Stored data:
_ _ _

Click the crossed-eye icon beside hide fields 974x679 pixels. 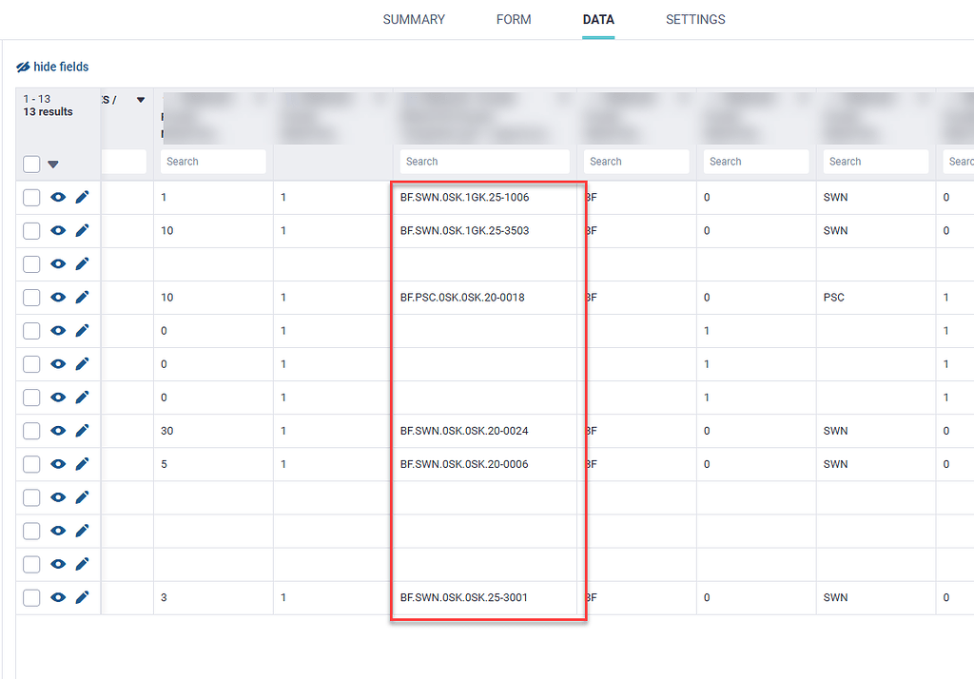point(24,67)
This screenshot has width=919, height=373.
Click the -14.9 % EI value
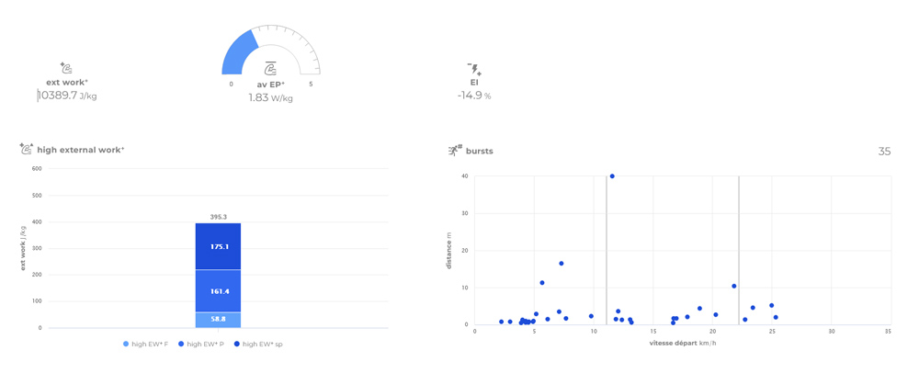point(474,96)
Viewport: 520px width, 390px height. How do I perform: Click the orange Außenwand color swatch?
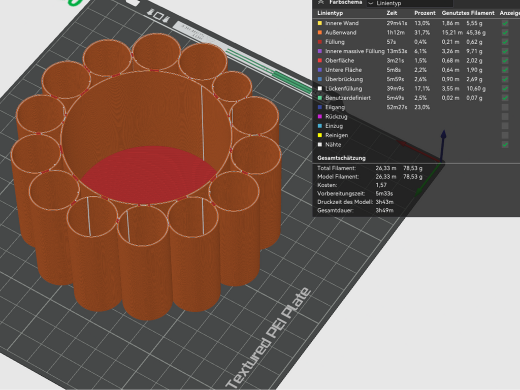pyautogui.click(x=320, y=33)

_ _ _

#### What the task requires
Word for word, repeat only the lines from the line containing "This screenshot has width=919, height=373." through the end of the data, without any pictures.

#### Response area
This screenshot has width=919, height=373.
Click the -14.9 % EI value
point(474,96)
Viewport: 520px width, 390px height. How do I perform: Click the orange Außenwand color swatch?
pyautogui.click(x=320, y=33)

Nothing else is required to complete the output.